On Saturday September 24 2016 09:15, you wrote to me:
RM> And I will not pay 4 times of what I do now just to get a business RM> service with 1/10 of my current bandwidth but with IPv6 included.
Neither will I. My ISP is not perfect, but the price/performance ratio is good.
MV>> Pity it had to end that way, SixXs has done of lot of good work MV>> promoting IPv6, but it seems JM is getting tired of it.
RM> I can understand that.
I can understand it too. He has been promoting IPv6 for some two decaded now and the tunnels were supposed to be a transition mechanism. SixXs should have been suprefluous five years ago. But the roll out of IPv6 goes too bloody slow and it that is frustrating. I can understand that....

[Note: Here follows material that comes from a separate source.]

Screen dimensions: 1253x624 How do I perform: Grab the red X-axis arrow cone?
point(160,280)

MV>> Any chance of you getting native IPv6 in the foreseeable future?
RM> There are 2 big providers. RM> One has switched to DS-Lite, and you can ask for (quasi static) public RM> IPv4 only.
Happens here too. But only for those customers that happen to have the proper CPE. For others it is just IPv4.

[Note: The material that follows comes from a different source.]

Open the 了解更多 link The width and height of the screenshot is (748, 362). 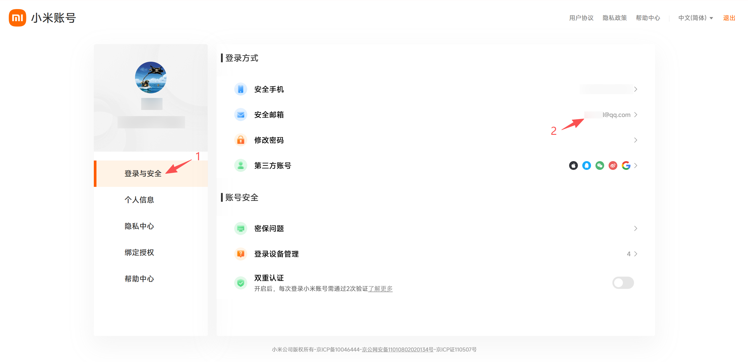[x=380, y=289]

RM> The other offers dynamic IPv4 and will switch to carrier grade NATv4 RM> _without_ IPv6. (IMHO an insane move ....)
Indeed an insane move. They may not have a choice regarding CGNAT, they may have run out of IPv4 address space, but offerring it without IPv6 is suicide.
RM> I am with the first one. RM> Works nicely, is plenty fast for me, and very stable.
RM> Mobile companies do not offer IPv6. RM> I could get a DSL line from #2 above and go to a small ISP. RM> Again ... with 1/10th of the bandwidth.
Same her. There is XS4ALL. They offer very good service and IPV6 and IPv4 with static addresses. But as I mentioned before, due yo old copper in the street here, they can not offer compatative bandwith.
RM> I am happy with my current provider and an IPv6 tunnel. RM> I know people from both providers ... and I talked to them about this. RM> Management does not see it as an issue currently. RM> And for 98% of the people they are right.
A wide spread problem among ISPs...
RM> Until the majority of customers does not see the benefit, and really RM> attacks the ISPs this will not change.